Promotoria de Justiça da Capital cria força-tarefa para inspecionar prédios
A 30ª Promotoria de Justiça da Capital criou uma força-tarefa para para averiguar suas condições de acessibilidade em prédios públicos e privados de grande circulação de pessoas em Florianópolis. O grupo de trabalho especial foi formado na primeira reunião do ano do Grupo SC Acessível, que aconteceu na tarde da sexta-feira (2/02), no Edifício Campos Salles, na Capital.
A primeira fiscalização da força-tarefa já está marcada para o dia 23 desse mês e acontecerá no prédio da Câmara de Vereadores de Florianópolis. O grupo especial será coordenado pelo Promotor de Justiça Daniel Paladino, titular da Promotoria de Justiça com atuação na área da cidadania na Capital. Paladino sugeriu a criação da força-tarefa e solicitou o apoio do Grupo SC Acessível, que ao longo de 2017 realizou visitas a prédios públicos em diversos municípios do interior catarinense para averiguar suas condições de acessibilidade.

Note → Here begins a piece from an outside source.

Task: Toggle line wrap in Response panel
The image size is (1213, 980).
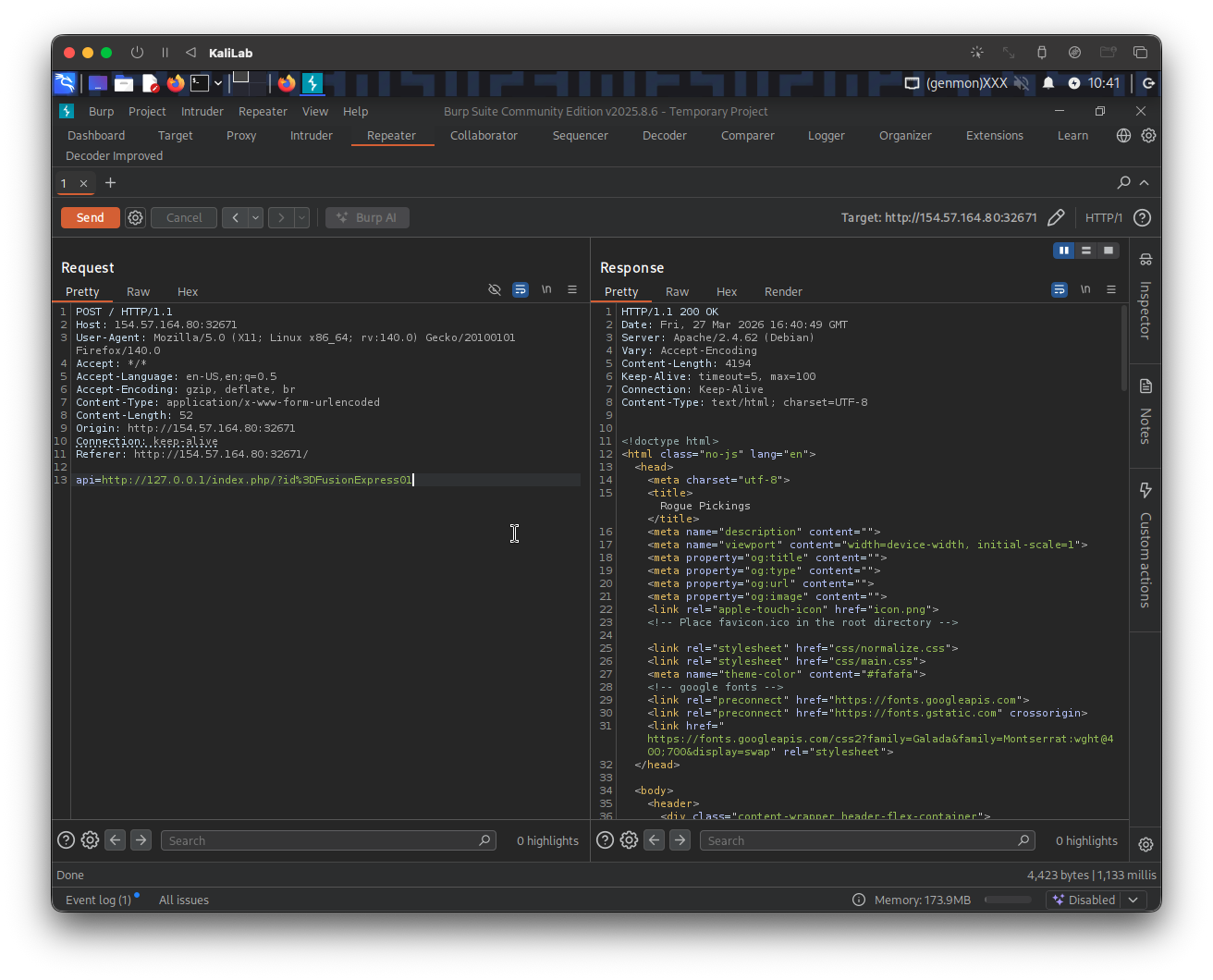Action: point(1060,290)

A força-tarefa se reunirá na última sexta-feira de cada mês e o trabalho funcionará em ciclos. Em um mês haverá um encontro para realizar a fiscalização de algum prédio e no mês seguinte será realizada reunião a fim de discutir os pontos críticos observados na visita técnica. Depois, um novo ciclo de dois meses é iniciado. Foi planejado um calendário com atividades agendadas até o final de julho deste ano.
A avaliação das condições de acessibilidade das edificações seguirá um questionário com 68 perguntas formulado pelo Grupo SC Acessível. Ficou definido que em todas as fiscalizações haverá um técnico presente para auxiliar nas observações. Após o ciclo de inspeções e reunião de avaliação, a 30ª Promotoria de Justiça de Florianópolis, cujo titular é Promotor de Justiça Daniel Paladino, deve instaurar procedimentos para buscar soluções para as irregularidades observadas nestes espaços.
"A ideia é podermos fazer uma radiografia desses locais. Locais que entendamos que devem servir de modelos para outros órgãos. Além das vistorias, que serão permanentes, esta força-tarefa deve ser um espaço para discutir as relações pertinentes à acessibilidade", explicou Paladino.
A Coordenadora-Adjunta do Centro de Apoio Operacional dos Direitos Humanos e Terceiro Setor (CDH) e responsável pelo Grupo SC Acessível, Promotora de Justiça Ariadne Clarissa Klein Sartori, destacou os resultados positivos das vistoriais realizadas pelo grupo ao longo do ano de 2017 em outros municípios catarinenses, como Biguaçu, São José, Palhoça, Imbituba, Laguna, Lages, São Joaquim, Mafra e São Lourenço do Oeste: "Em todas as cidades, foram visitadas escolas e os prédios da Prefeitura Municipal e da Câmara de Vereadores. A partir do relatório confeccionado após as vistorias, os Promotores de Justiça instauraram procedimentos para adequação desses espaços públicos, para que possam receber com dignidade as pessoas com deficiência ou mobilidade reduzida".
SC Acessível
O SC acessível foi lançado em 2011 pelo Ministério Público de Santa Catarina (MPSC) e envolve outras onze instituições, com o intuito de promover a acessibilidade nos espaços públicos e privados de uso coletivo.
Além dos Promotores de Justiça do MPSC, estiveram presentes na reunião, representantes das seguintes entidades: Conselho Estadual dos Direitos da Pessoa Portadora de Deficiência (CONEDE), Federação Catarinense de Municípios (FECAM), Ordem dos Advogados do Brasil/SC (OAB-SC), Universidade Estácio de Sá, Coordenadoria de Políticas Públicas para Pessoa com Deficiência e Doenças Raras, Corpo de Bombeiros Militar, Câmara Municipal de Florianópolis, Secretaria de Estado de Turismo, Cultura e Esporte, Câmara de Dirigentes e Lojistas (CDL), Floripa Amanhã, Ministério Público do Trabalho (MPT), Assembleia Legislativa do Estado de Santa Catarina (ALESC) e Pró-Reitoria de Administração da Universidade do Estado de Santa Catarina (UDESC). Outras entidades também foram convidadas a integrar a força-tarefa de fiscalizações.